QuantConnect
- Type: Privately held company
- Founded: 2011; 15 years ago
- Founder: Jared Broad
- Headquarters: Seattle, Washington, United States
- Products: QuantConnect Data Explorer, Alpha Streams, LEAN
- Services: Web platform
- Website: www.quantconnect.com

= QuantConnect =

Trading platform

QuantConnect is an open-source, cloud-based algorithmic trading platform for equities,
FX, futures, options, derivatives and cryptocurrencies. QuantConnect serves over 100,000 quants from over 170 countries, with customers including hedge funds and brokerages, as well as individuals such as engineers, mathematicians, scientists, quants, students, traders, and programmers.

==History==
Jared Broad founded QuantConnect in 2011. Broad started the company in his downtime while doing humanitarian work in Chile. QuantConnect became incorporated in 2013, and became open-sourced in 2015.

QuantConnect has seen substantial user growth in recent years, going from 45,000 users in December 2017, to 55,000 users in May 2018, then to over 65,000 users in October 2018. About half of the company's users are in the U.S. and the other half are international. QuantConnect added cryptocurrency support in October 2017, integrating with Coinbase’s GDAX exchange.

==Business model==
QuantConnect provides market data and a cluster computer directly to engineers around the world, backtesting and building quantitative trading strategies across multiple markets, including equities, futures, options, cryptocurrencies, CFDs and FX. Once the team greenlights a user-generated algorithm, it is loaded into QuantConnect's Alpha Streams API and priced accordingly by the quant who developed it.

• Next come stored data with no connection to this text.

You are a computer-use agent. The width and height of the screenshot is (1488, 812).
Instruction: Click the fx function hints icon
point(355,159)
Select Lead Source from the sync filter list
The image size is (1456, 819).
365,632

According to Broad, about 5% of users consider their work with QuantConnect to be full-time. Rather, many algo traders use the platform's technology infrastructure to launch their own hedge fund startups.

QuantConnect launched its Alpha Streams project in December 2017. This marketplace provides the community the freedom to license their alpha-generating insights to quantitative funds. Hedge funds that leverage the Alpha Streams API search for algorithms that fit their specific criteria and license them for a monthly fee. Quants earn 70% of these fees, which can run anywhere from $100 to $30,000.

==Technology==
QuantConnect supports coding in Python and C#, but also supports other languages through its open-source project, the Lean Algorithmic Trading Engine (LEAN). LEAN is an open-source algorithmic trading engine that allows users to do the same algorithm design, backtesting, and trading that they can do on the website. Once users code an algorithm, they can run a backtest on historical data, which provides a full breakdown on how it could have performed in the market in the past.

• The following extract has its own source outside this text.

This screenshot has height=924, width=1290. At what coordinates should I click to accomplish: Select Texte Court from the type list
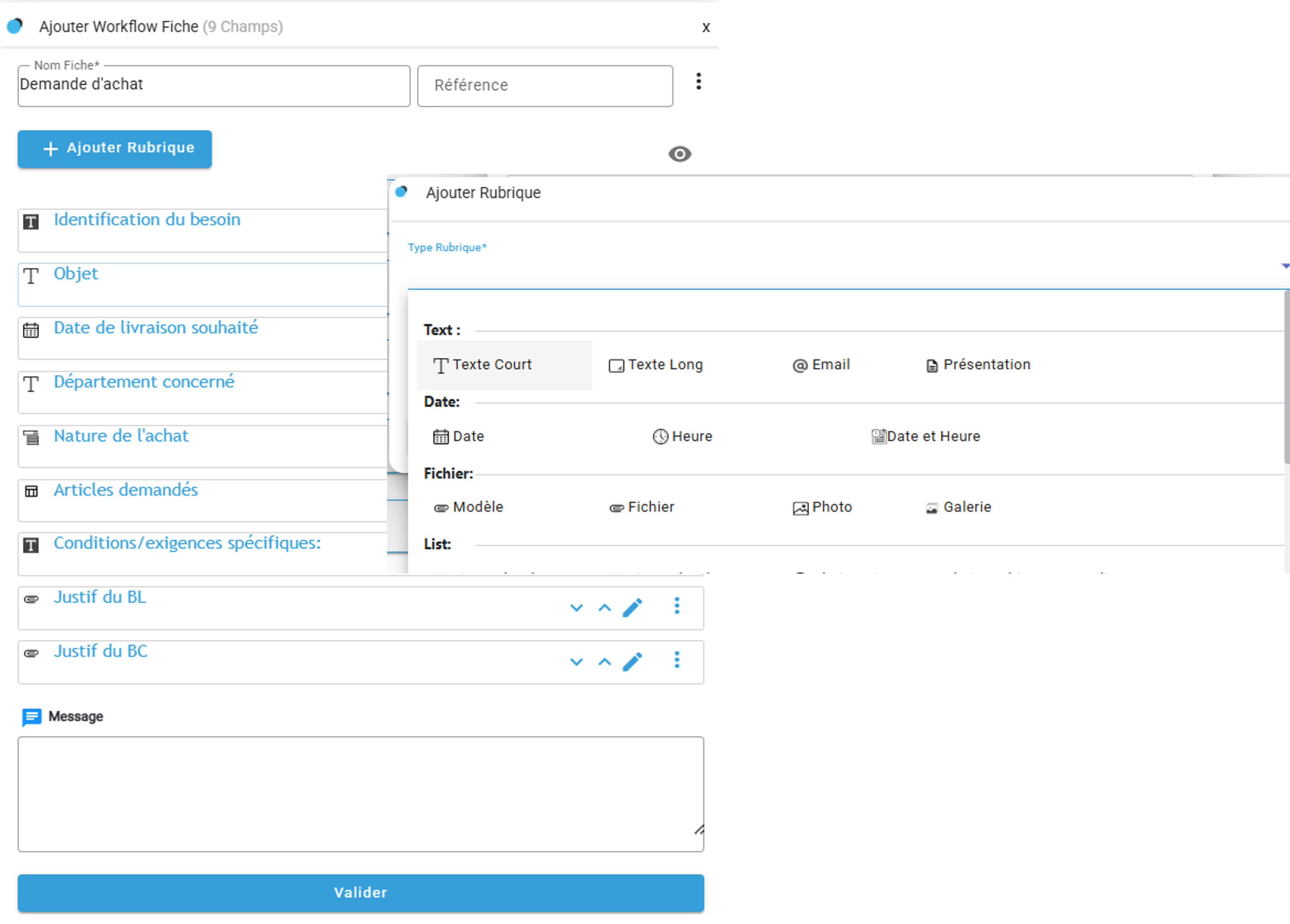point(482,364)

LEAN is free to download and extend for commercial purposes. As of January 2021, there are over 100 LEAN-Powered Hedge Funds and 103,000 live algorithms successfully deployed on LEAN, with over $8.1 billion of asset volume traded through the engine.

==Industry and competition==
Founded in 2011, Quantopian was an early leader in the space and a key competitor of QuantConnect. Platforms like QuantConnect and CrunchDAO capitalized on Quantopian's shut-down in 2020, with an industry journalist commenting in November 2020, "QuantConnect has 115,000 users and some of its strategies are being licensed with funds that have $65bn in aggregate AUM". The quant community also relies on a number of open source projects.